RECORDS FOR THIS TASK Start Marker

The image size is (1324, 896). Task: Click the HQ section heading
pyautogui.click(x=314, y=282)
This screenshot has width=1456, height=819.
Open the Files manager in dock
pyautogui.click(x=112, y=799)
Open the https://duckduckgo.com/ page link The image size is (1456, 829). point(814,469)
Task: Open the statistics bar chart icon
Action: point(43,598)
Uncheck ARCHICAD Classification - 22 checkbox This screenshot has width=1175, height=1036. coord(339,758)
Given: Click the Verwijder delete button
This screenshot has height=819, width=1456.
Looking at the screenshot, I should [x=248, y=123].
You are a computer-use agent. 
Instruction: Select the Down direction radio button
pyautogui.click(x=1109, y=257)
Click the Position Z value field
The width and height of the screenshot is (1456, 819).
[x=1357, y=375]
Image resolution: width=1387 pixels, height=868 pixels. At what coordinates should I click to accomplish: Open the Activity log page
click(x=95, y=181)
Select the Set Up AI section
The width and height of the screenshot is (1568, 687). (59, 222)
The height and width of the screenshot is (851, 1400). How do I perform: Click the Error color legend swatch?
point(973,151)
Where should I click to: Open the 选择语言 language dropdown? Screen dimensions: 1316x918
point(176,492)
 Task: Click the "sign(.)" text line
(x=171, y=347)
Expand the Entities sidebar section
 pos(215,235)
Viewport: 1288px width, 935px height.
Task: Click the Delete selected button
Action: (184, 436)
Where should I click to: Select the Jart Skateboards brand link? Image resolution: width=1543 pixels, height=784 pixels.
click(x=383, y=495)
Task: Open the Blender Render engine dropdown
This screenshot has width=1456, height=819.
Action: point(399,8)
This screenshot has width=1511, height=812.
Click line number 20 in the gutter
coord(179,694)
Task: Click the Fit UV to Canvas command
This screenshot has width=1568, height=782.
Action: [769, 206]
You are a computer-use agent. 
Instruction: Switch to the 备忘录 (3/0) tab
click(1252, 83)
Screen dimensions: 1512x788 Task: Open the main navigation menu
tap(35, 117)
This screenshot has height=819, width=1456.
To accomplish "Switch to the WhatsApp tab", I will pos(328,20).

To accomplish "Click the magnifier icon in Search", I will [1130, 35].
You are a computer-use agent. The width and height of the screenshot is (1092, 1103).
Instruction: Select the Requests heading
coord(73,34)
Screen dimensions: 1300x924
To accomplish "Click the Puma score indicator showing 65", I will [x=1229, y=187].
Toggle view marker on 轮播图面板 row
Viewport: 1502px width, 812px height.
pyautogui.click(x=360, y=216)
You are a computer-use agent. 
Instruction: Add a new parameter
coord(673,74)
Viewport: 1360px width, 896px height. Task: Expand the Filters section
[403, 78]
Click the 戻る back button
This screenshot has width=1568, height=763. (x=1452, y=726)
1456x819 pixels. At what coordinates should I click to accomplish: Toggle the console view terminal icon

RECORDS FOR THIS TASK End Marker

PROBLEM TO WORK ON:
Send back all of the entries exactly, with nothing missing.

RESULT OF THE EXERCISE:
The image size is (1324, 896). Task: Click the HQ section heading
pyautogui.click(x=314, y=282)
This screenshot has width=1456, height=819.
Open the Files manager in dock
pyautogui.click(x=112, y=799)
Open the https://duckduckgo.com/ page link The image size is (1456, 829). point(814,469)
Task: Open the statistics bar chart icon
Action: point(43,598)
Uncheck ARCHICAD Classification - 22 checkbox This screenshot has width=1175, height=1036. coord(339,758)
Given: Click the Verwijder delete button
This screenshot has height=819, width=1456.
Looking at the screenshot, I should [x=248, y=123].
You are a computer-use agent. 
Instruction: Select the Down direction radio button
pyautogui.click(x=1109, y=257)
Click the Position Z value field
The width and height of the screenshot is (1456, 819).
[x=1357, y=375]
Image resolution: width=1387 pixels, height=868 pixels. At what coordinates should I click to accomplish: Open the Activity log page
click(x=95, y=181)
Select the Set Up AI section
The width and height of the screenshot is (1568, 687). (59, 222)
The height and width of the screenshot is (851, 1400). How do I perform: Click the Error color legend swatch?
point(973,151)
Where should I click to: Open the 选择语言 language dropdown? Screen dimensions: 1316x918
point(176,492)
 Task: Click the "sign(.)" text line
(x=171, y=347)
Expand the Entities sidebar section
 pos(215,235)
Viewport: 1288px width, 935px height.
Task: Click the Delete selected button
Action: (184, 436)
Where should I click to: Select the Jart Skateboards brand link? Image resolution: width=1543 pixels, height=784 pixels.
click(x=383, y=495)
Task: Open the Blender Render engine dropdown
This screenshot has width=1456, height=819.
Action: point(399,8)
This screenshot has width=1511, height=812.
Click line number 20 in the gutter
coord(179,694)
Task: Click the Fit UV to Canvas command
This screenshot has width=1568, height=782.
Action: [769, 206]
You are a computer-use agent. 
Instruction: Switch to the 备忘录 (3/0) tab
click(1252, 83)
Screen dimensions: 1512x788 Task: Open the main navigation menu
tap(35, 117)
This screenshot has height=819, width=1456.
To accomplish "Switch to the WhatsApp tab", I will pos(328,20).

To accomplish "Click the magnifier icon in Search", I will [1130, 35].
You are a computer-use agent. The width and height of the screenshot is (1092, 1103).
Instruction: Select the Requests heading
coord(73,34)
Screen dimensions: 1300x924
To accomplish "Click the Puma score indicator showing 65", I will [x=1229, y=187].
Toggle view marker on 轮播图面板 row
Viewport: 1502px width, 812px height.
pyautogui.click(x=360, y=216)
You are a computer-use agent. 
Instruction: Add a new parameter
coord(673,74)
Viewport: 1360px width, 896px height. Task: Expand the Filters section
[403, 78]
Click the 戻る back button
This screenshot has width=1568, height=763. (x=1452, y=726)
1456x819 pixels. At what coordinates should I click to accomplish: Toggle the console view terminal icon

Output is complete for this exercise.